Must-hear episode: A conversation with comic Jim Gaffigan on how he overcame his nerves when he was chosen to perform for the pope.
‘On Being With Krista Tippett’
A former journalist, diplomat and divinity student, Krista Tippett explores some pretty big questions via this podcast, among them: “What does it mean to be human, and how do we want to live?” While some episodes are sweeping in scope (“Search Inside Yourself: Contemplation in Life and Work”), the podcast can also be down-to-earth (e.g. “Running as Spiritual Practice”). “On Being” is refreshingly straightforward, giving the world’s top thinkers, religious figures and artists a chance to share their perspective and to self-reflect.

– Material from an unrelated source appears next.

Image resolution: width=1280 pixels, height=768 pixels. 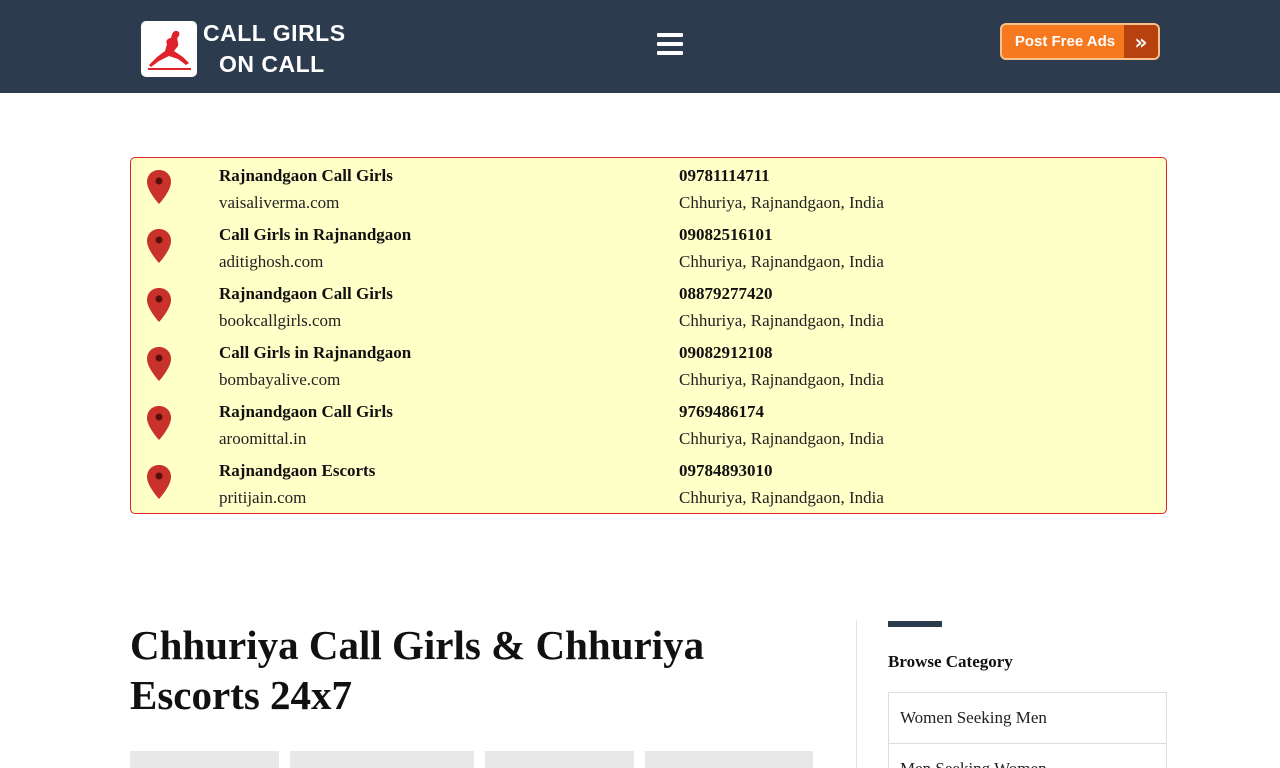 What do you see at coordinates (272, 64) in the screenshot?
I see `logo-line-2: ON CALL` at bounding box center [272, 64].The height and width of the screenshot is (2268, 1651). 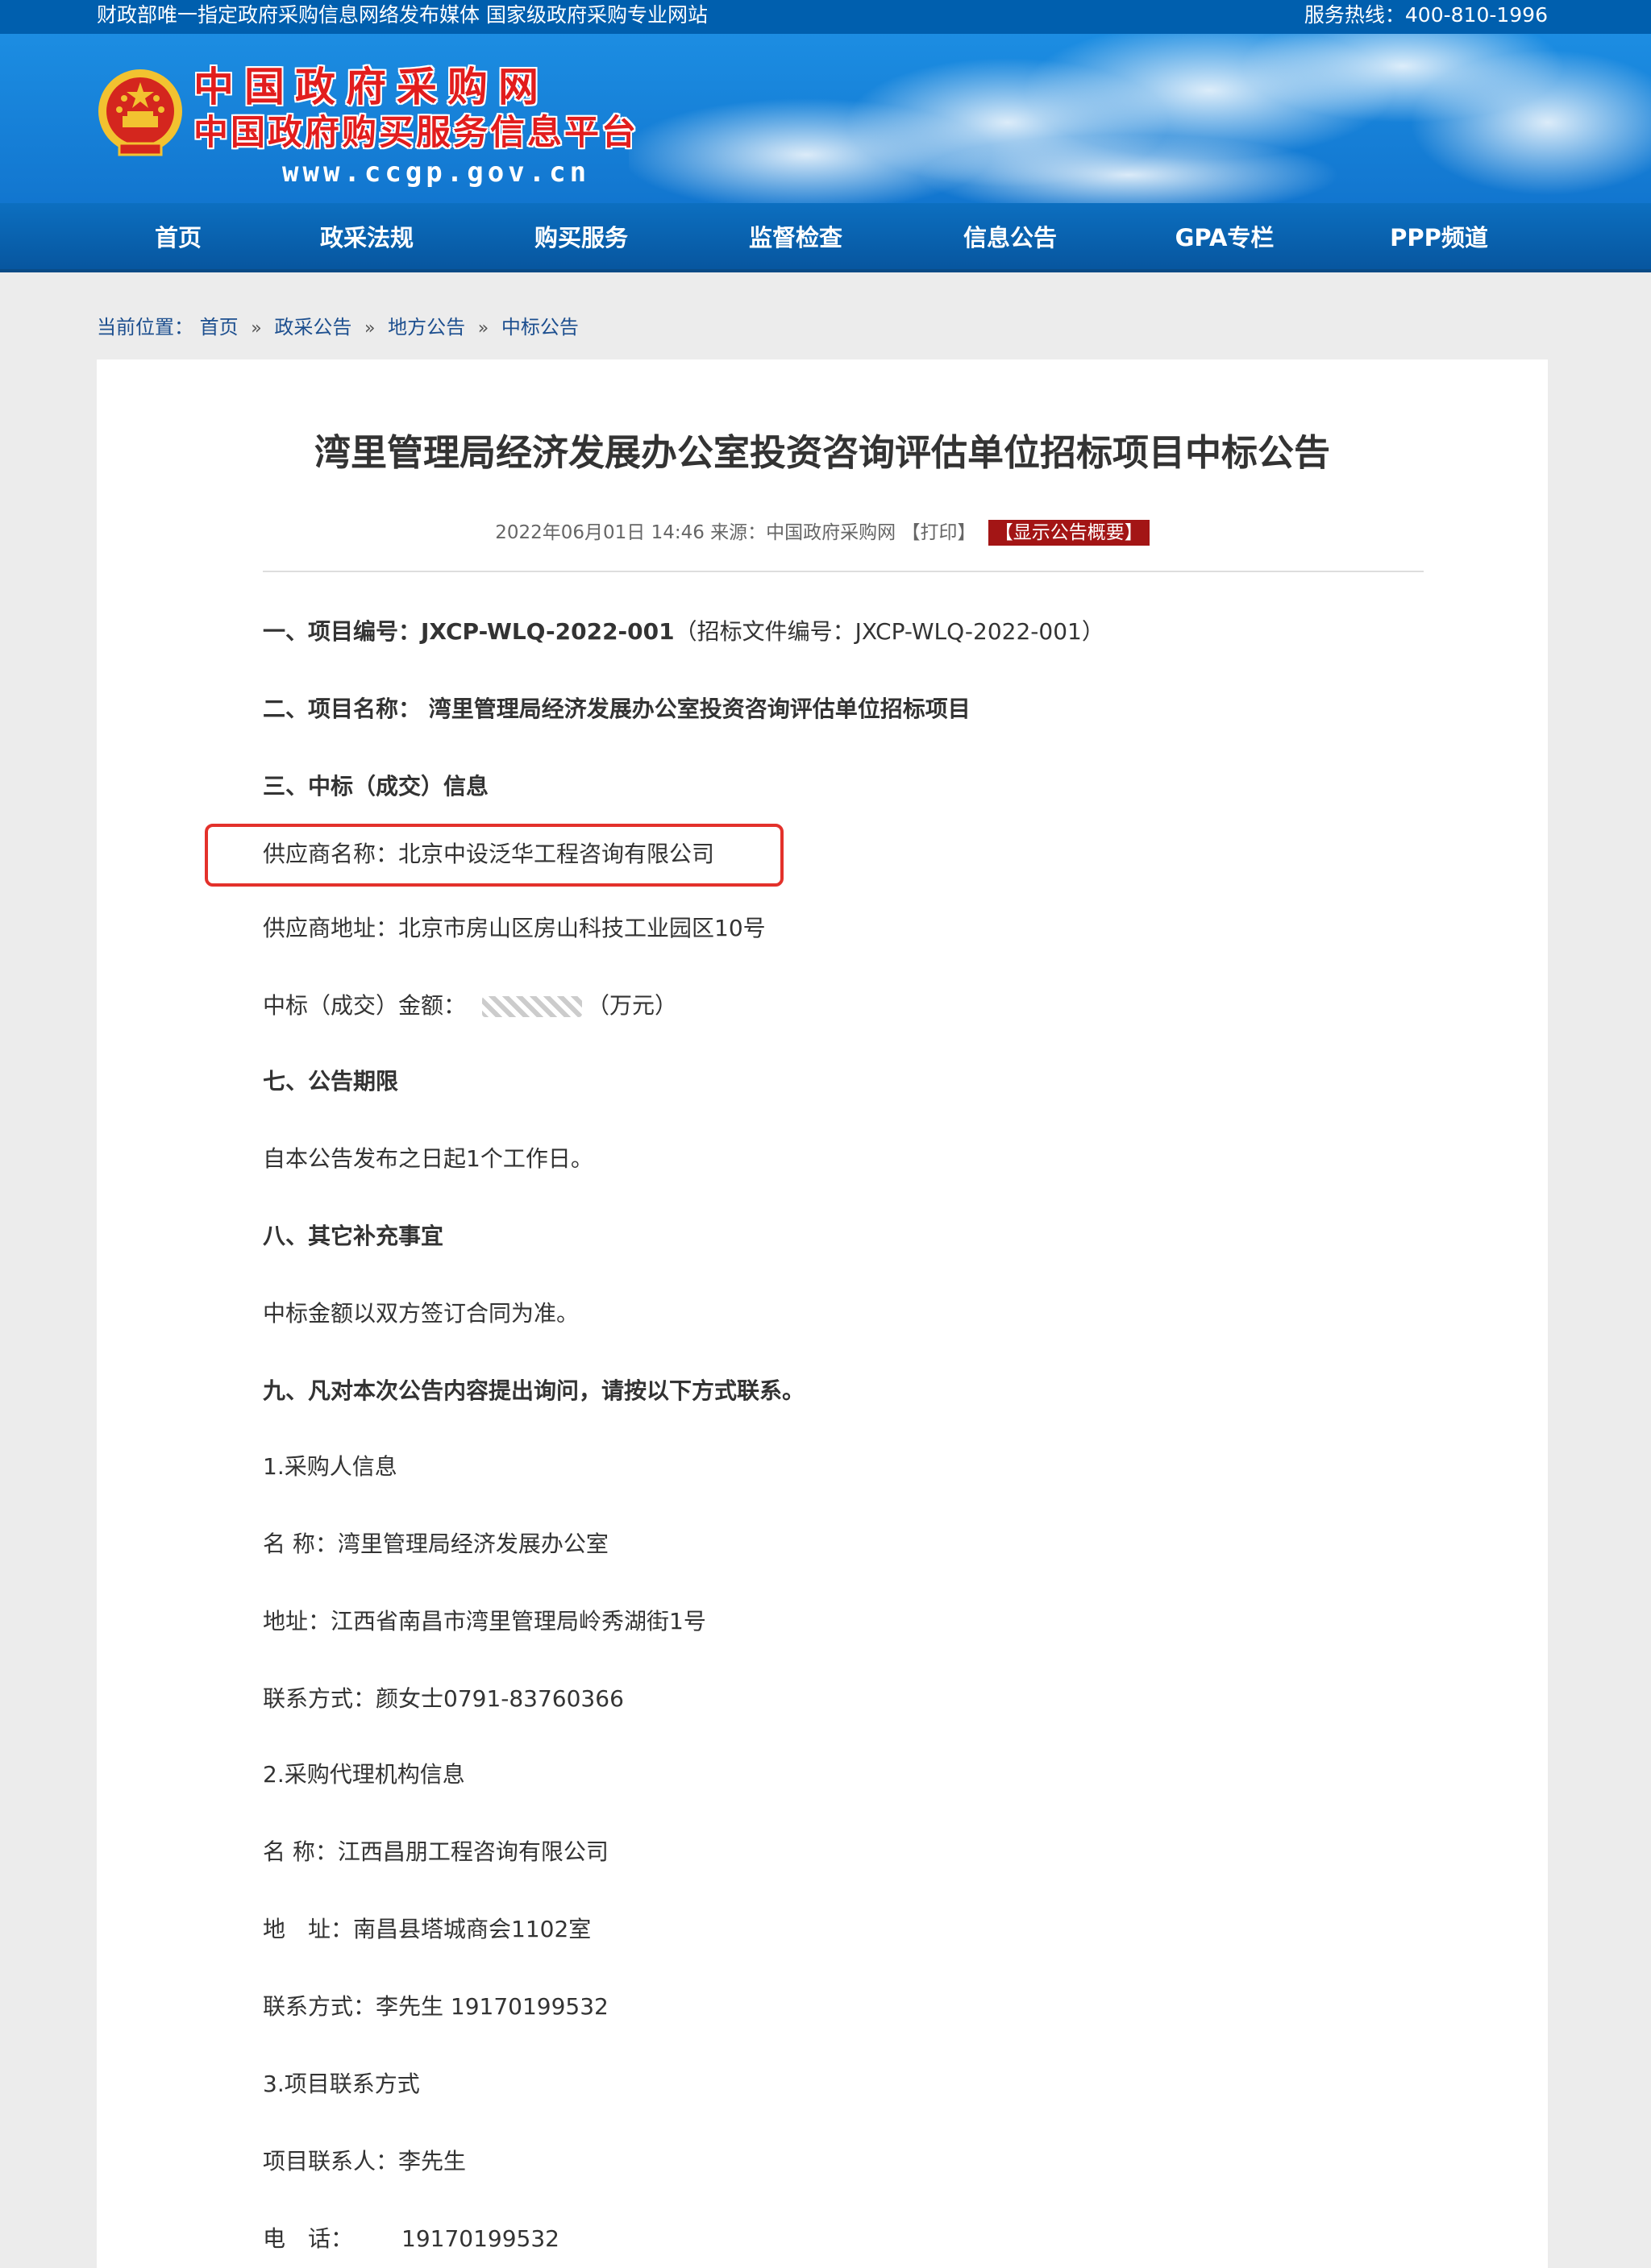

Pearl of wisdom: “One serves one’s self best by serving others first.” This came from actor Martin Sheen, who said he lives by this saying.
Must-hear episode: “Listening to the World,” a conversation with Pulitzer Prize-winning poet Mary Oliver, in which she explains why any creative act is an act of giving.
‘WTF With Marc Maron’
This well-known podcast isn’t usually classified as “self-help,” but there are life lessons to be gleaned here. Host Marc Maron is a whip-smart, anxious comic who, after almost destroying himself through addiction, found his way to the other side and started podcasting from his garage. It’s a very funny and often sweet and terrifying journey through redemption and second chances. Mr. Maron’s candor and his bleeding heart may turn some off, but “WTF” is a roller-coaster ride that could inspire you to follow your dreams, even if things didn’t work the first time.

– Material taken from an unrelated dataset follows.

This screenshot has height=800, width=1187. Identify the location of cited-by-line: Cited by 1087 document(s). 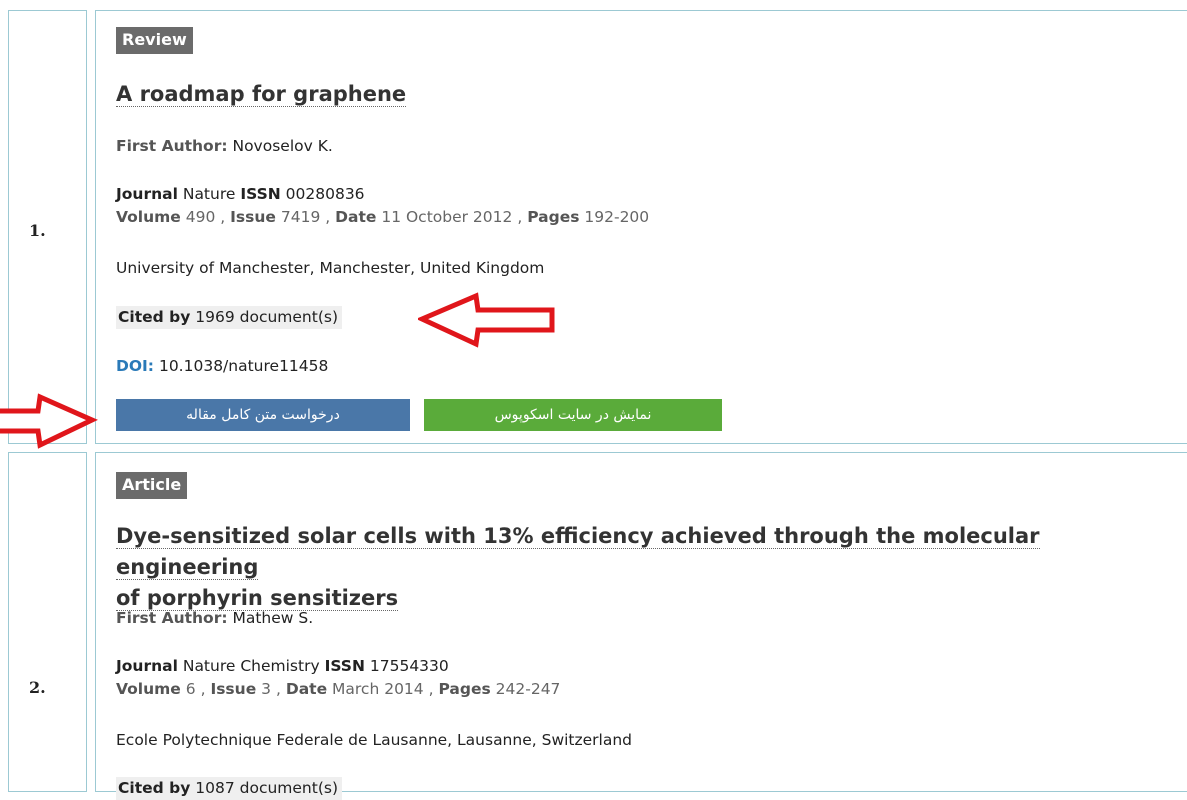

Pearl of wisdom: Adversity can lead to inspiration. Dana Carvey’s “Church Lady” character sprang from his efforts to deal with his emotionally abusive father.
Must-hear episode: The famous interview with Barack Obama, in which the president talks about being an awkward teenager, pimples and all, and how he found his love for social justice.

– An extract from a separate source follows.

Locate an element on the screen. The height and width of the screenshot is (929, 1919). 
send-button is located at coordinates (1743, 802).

‘Waking Up with Sam Harris’
Sam Harris is a neuroscientist and philosopher, and on his podcast, he deconstructs a political, social or religious issue, looking at it through the lens of statistics, psychology and science. Each episode is an attempt to understand the most confounding topics in a rigorous, academic manner. The podcast can help you make sense of controversies and current events that keep you up at night—or, at the very least, open your mind to new ways of thinking.
Pearl of wisdom: When considering the suffering of other people, strive for compassion rather than empathy; the latter inherently diminishes those you are trying to help.
Must-hear episode: “Racism and Violence in America: A Conversation with Glenn C. Loury” is a candid and sometimes raw talk with the Brown University professor about race and includes tools for discussing the topic constructively.
‘Good Life Project’
Host Jonathan Fields is the author of “How to Live a Good Life,” a book based on his interviews with people who have followed their dreams. In this podcast, you’ll hear from everyday people like Emily McDowell, who left a career in advertising to create a line of greeting cards, as well as authors like Gabrielle Bernstein, who wrote the best seller “The Universe Has Your Back.” Mr. Fields’s episodes list is also peppered with his short soliloquies, with titles such as “Are you measuring your success with the wrong metric?” and “Before you can choose joy, you have to choose you.” As should be obvious from that title, it can be a bit cringe-inducingly New Agey, but it’s still worth a listen.
Pearl of wisdom: The pursuit of happiness can actually make you miserable because you’re constantly asking yourself why you’re not happy.
Must-hear episode: His conversation with “Eat, Pray, Love” author Elizabeth Gilbert, who makes the case that curiosity, rather than passion, should be your primary motivator.